ROBERT SIEGEL, HOST:
Listening to the Supreme Court arguments on same-sex marriage yesterday had to make you wonder. When advocates and justices talked about marriage and the family, was it marriage and the family 21st century-style or the gauzy nostalgia of the kind of family Dick and Jane grew up in long ago? Well, Joanna Grossman was listening. She's a law professor, a columnist and an author of the book "Inside The Castle: Law And The Family In 20th-Century America." Welcome to the program.
JOANNA GROSSMAN: Thank you.
SIEGEL: There was a line of argument yesterday that heterosexual couples, unlike same-sex couples, join in marriage for the benefit of their children. What did you make of that argument?
GROSSMAN: I think the emphasis on marriage as being the tie to procreation and the way that we tie adults to children is a bit of an outdated concept given the way modern families are formed.
SIEGEL: How would you say family formation has changed in recent decades in America?
GROSSMAN: It's changed in almost every way imaginable, right? So we can have children born to unmarried parents, which is about 40 percent of the births in the modern United States.
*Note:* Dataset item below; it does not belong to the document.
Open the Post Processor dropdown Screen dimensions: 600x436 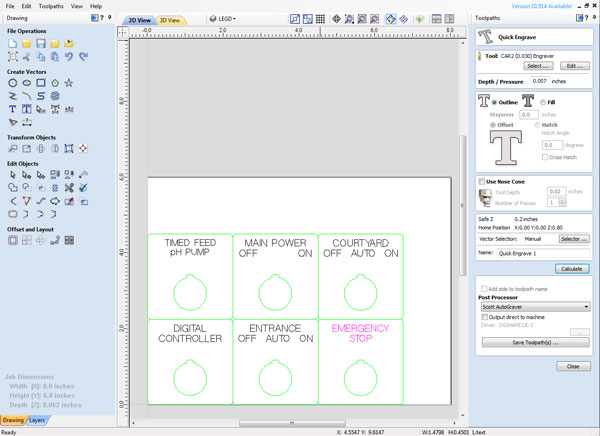[533, 306]
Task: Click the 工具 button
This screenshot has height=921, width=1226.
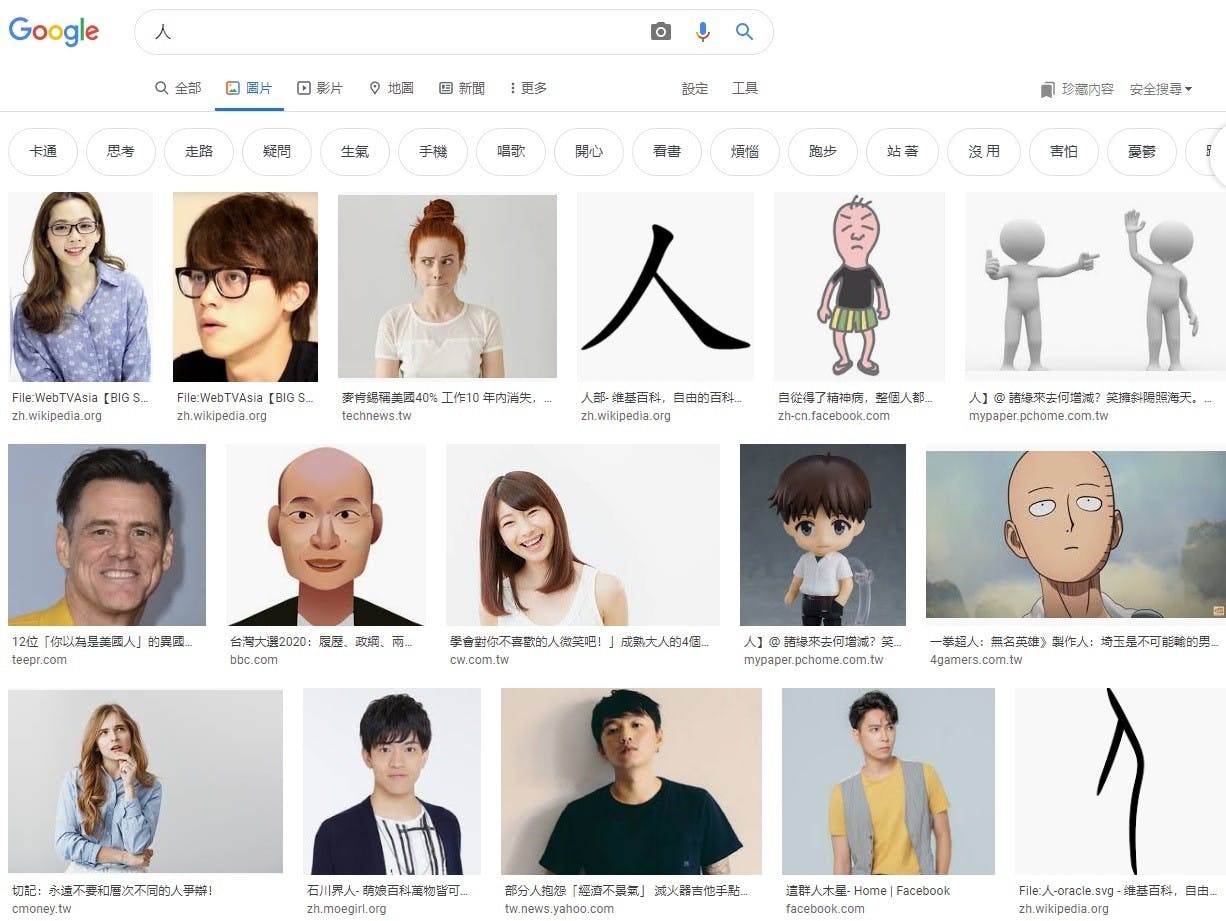Action: 745,88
You can have children conceived by married or unmarried couples but using reproductive technology and using gametes donated from either one or two other people. And you can have gay and lesbian families that are formed in a variety of different ways. But the way in which families are formed is as varied as anything today.
SIEGEL: I want to play you a clip from yesterday's argument from John Bursch, the former solicitor general of Michigan, who argued in favor of the state's right to limit marriage to a man and a woman. One argument he made against same-sex marriage was that redefining marriage entails a critical delinking. Here's what he said.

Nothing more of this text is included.